Нетрудно представить, какое сильное впечатление произвела на меня семейная хроника Гаррисов. На всем протяжении этой пространного отчета мне мерещилось назойливое присутствие какого-то злого начала, противного самой природе этого мира; было также очевидно, что зло это связано с домом, а не с семьей. Впечатление мое подтверждалось множеством разрозненных фактов, с грехом пополам сведенных моим дядей в подобие системы: я имею в виду рассказы слуг, газетные вырезки, копии свидетельств о смерти и тому подобные вещи. Я не собираюсь приводить здесь этот материал в полном объеме – дядюшка был неутомимым собирателем древностей и испытывал живейший интерес к страшному дому; упомяну лишь несколько наиболее важных моментов, заслуживающих внимания хотя бы потому, что они воспроизводятся во многих сообщениях из разных источников. К примеру, слуги практически единодушно приписывали неоспоримое верховенство в дурном влиянии затхлому и заплесневелому подвалу. Некоторые из них, в том числе Энн Уайт, никогда не пользовались подвальной кухней, и, как минимум, в трех сообщениях говорилось о причудливых, порой человеческих, порой инфернальных очертаниях, которые принимали корни деревьев и налеты плесени в том помещении. Эти сообщения вызвали у меня особый интерес в связи с тем явлением, которое я наблюдал собственными глазами, когда был ребенком, и все же меня не покидало ощущение, что самое главное в каждом из этих случаев было в значительной степени искажено дополнениями, заимствованными из местных легенд о привидениях.
Энн Уайт, болезненно суеверная, как все выходцы из Эксетера, распространяла самую экстравагантную и в то же время самую убедительную версию, уверяя, что прямо под домом находится могила одного из тех вампиров – то есть мертвецов, сохранивших свою телесную оболочку и питающихся кровью или дыханием живых людей, – чьи богомерзкие легионы отправляются по ночам на кровавый промысел в виде телесных образов или призраков. Чтобы уничтожить вампира, как советуют старые люди, его следует откопать и сжечь у него сердце – или хотя бы всадить ему в сердце осиновый кол. В конечном счете настойчивость, с которой Энн требовала проведения раскопок в подвале, и послужила решающей причиной для ее увольнения.
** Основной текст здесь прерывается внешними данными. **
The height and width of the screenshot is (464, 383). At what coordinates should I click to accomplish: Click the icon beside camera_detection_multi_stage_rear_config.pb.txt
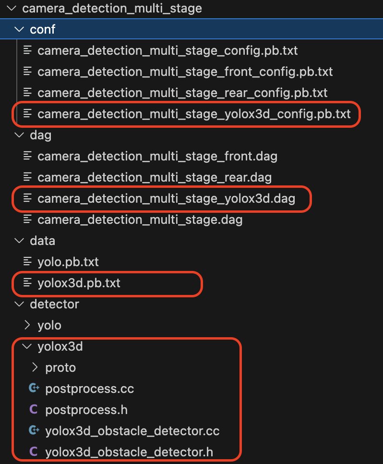click(26, 93)
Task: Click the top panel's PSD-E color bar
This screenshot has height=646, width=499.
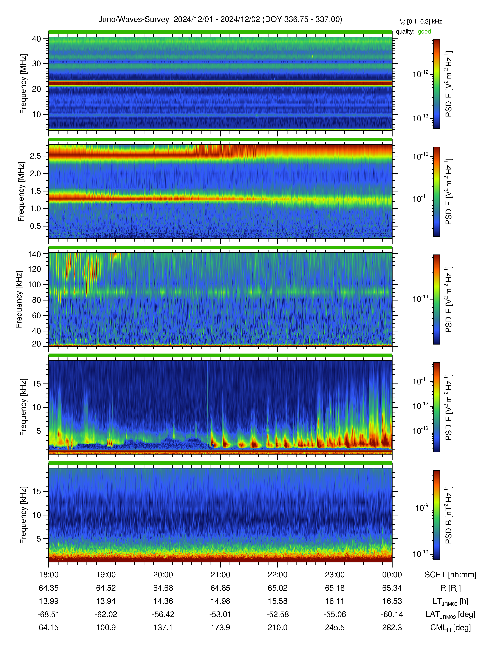Action: click(436, 84)
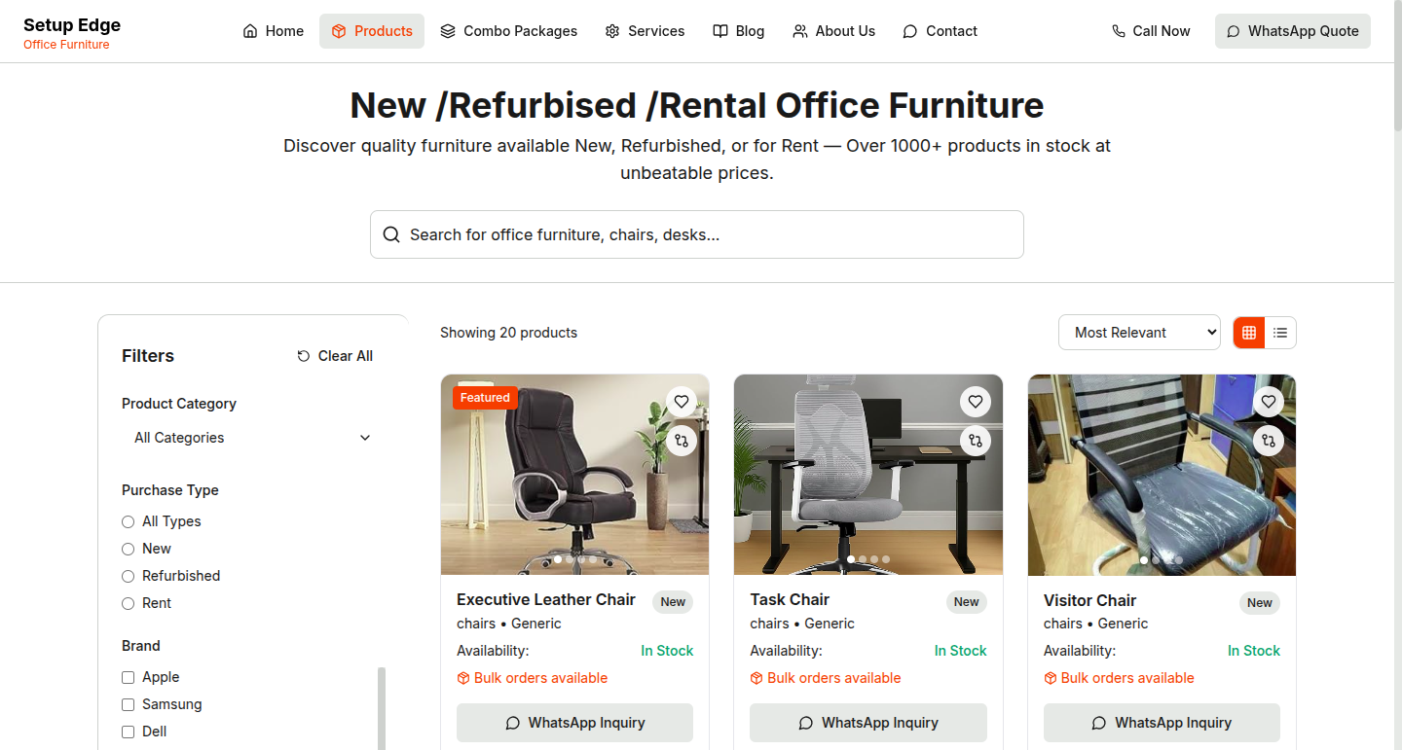Switch to list view layout
This screenshot has height=750, width=1402.
tap(1280, 333)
Тем не менее, ее байки имели широкую и благодарную аудиторию и принимались на веру тем охотнее, что дом действительно стоял на месте старого кладбища. Лично меня все эти россказни интересовали постольку, поскольку они удивительно согласовывались с некоторыми другими фактами, а именно: словами заблаговременно уволившегося слуги по прозвищу Береженый Смит, жившего в страшном доме намного раньше Энн и не знавшего ее, который жаловался, будто по ночам нечто неведомое «высасывает из него дыхание»; свидетельствами о смерти четырех жертв лихорадки, выданными доктором Чедом Хопкинсом в 1804 году и констатировавшими у покойников необъяснимое малокровие; и, наконец, с обрывками бредовых причитаний несчастной Роби Гаррис, упоминавшей острые клыки какого-то бестелесного существа с тусклым взглядом.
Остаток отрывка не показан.